* BEGIN Supplied data *
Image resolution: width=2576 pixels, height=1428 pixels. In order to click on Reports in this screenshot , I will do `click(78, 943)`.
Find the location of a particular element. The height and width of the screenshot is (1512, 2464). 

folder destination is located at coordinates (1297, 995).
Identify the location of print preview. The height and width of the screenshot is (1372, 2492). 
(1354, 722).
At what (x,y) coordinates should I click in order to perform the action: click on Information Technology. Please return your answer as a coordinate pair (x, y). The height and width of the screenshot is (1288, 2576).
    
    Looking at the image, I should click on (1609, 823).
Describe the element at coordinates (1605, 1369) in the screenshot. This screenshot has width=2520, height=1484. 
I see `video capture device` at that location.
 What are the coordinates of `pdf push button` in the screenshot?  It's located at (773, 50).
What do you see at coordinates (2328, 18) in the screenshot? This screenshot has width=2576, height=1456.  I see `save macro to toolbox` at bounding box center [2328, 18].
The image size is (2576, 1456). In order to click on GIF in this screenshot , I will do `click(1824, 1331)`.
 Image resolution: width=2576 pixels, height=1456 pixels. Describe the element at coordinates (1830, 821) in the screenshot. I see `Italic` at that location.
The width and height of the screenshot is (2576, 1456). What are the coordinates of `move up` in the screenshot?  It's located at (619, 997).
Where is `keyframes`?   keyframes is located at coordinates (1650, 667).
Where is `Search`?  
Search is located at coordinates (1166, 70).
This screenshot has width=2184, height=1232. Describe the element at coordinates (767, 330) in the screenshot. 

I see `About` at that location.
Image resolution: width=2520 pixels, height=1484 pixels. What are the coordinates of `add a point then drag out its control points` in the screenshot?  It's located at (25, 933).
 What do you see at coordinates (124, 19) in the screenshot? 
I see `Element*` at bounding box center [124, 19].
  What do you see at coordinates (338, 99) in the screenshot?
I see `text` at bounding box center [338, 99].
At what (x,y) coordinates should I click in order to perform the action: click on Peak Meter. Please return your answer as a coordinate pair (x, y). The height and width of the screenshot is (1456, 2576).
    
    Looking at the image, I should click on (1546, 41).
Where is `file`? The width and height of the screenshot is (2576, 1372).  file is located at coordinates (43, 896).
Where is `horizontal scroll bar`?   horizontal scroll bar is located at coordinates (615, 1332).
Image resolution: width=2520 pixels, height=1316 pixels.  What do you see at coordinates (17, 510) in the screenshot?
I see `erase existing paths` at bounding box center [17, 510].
* END Supplied data *
◆ Goal of the exercise ◆
Can you duplicate all of the entries above, keeping every line word for word?

◆ Solution to the exercise ◆
Image resolution: width=2576 pixels, height=1428 pixels. In order to click on Reports in this screenshot , I will do `click(78, 943)`.
Find the location of a particular element. The height and width of the screenshot is (1512, 2464). 

folder destination is located at coordinates (1297, 995).
Identify the location of print preview. The height and width of the screenshot is (1372, 2492). 
(1354, 722).
At what (x,y) coordinates should I click in order to perform the action: click on Information Technology. Please return your answer as a coordinate pair (x, y). The height and width of the screenshot is (1288, 2576).
    
    Looking at the image, I should click on (1609, 823).
Describe the element at coordinates (1605, 1369) in the screenshot. This screenshot has width=2520, height=1484. 
I see `video capture device` at that location.
 What are the coordinates of `pdf push button` in the screenshot?  It's located at (773, 50).
What do you see at coordinates (2328, 18) in the screenshot? This screenshot has width=2576, height=1456.  I see `save macro to toolbox` at bounding box center [2328, 18].
The image size is (2576, 1456). In order to click on GIF in this screenshot , I will do `click(1824, 1331)`.
 Image resolution: width=2576 pixels, height=1456 pixels. Describe the element at coordinates (1830, 821) in the screenshot. I see `Italic` at that location.
The width and height of the screenshot is (2576, 1456). What are the coordinates of `move up` in the screenshot?  It's located at (619, 997).
Where is `keyframes`?   keyframes is located at coordinates (1650, 667).
Where is `Search`?  
Search is located at coordinates (1166, 70).
This screenshot has width=2184, height=1232. Describe the element at coordinates (767, 330) in the screenshot. 

I see `About` at that location.
Image resolution: width=2520 pixels, height=1484 pixels. What are the coordinates of `add a point then drag out its control points` in the screenshot?  It's located at (25, 933).
 What do you see at coordinates (124, 19) in the screenshot? 
I see `Element*` at bounding box center [124, 19].
  What do you see at coordinates (338, 99) in the screenshot?
I see `text` at bounding box center [338, 99].
At what (x,y) coordinates should I click in order to perform the action: click on Peak Meter. Please return your answer as a coordinate pair (x, y). The height and width of the screenshot is (1456, 2576).
    
    Looking at the image, I should click on (1546, 41).
Where is `file`? The width and height of the screenshot is (2576, 1372).  file is located at coordinates (43, 896).
Where is `horizontal scroll bar`?   horizontal scroll bar is located at coordinates (615, 1332).
Image resolution: width=2520 pixels, height=1316 pixels.  What do you see at coordinates (17, 510) in the screenshot?
I see `erase existing paths` at bounding box center [17, 510].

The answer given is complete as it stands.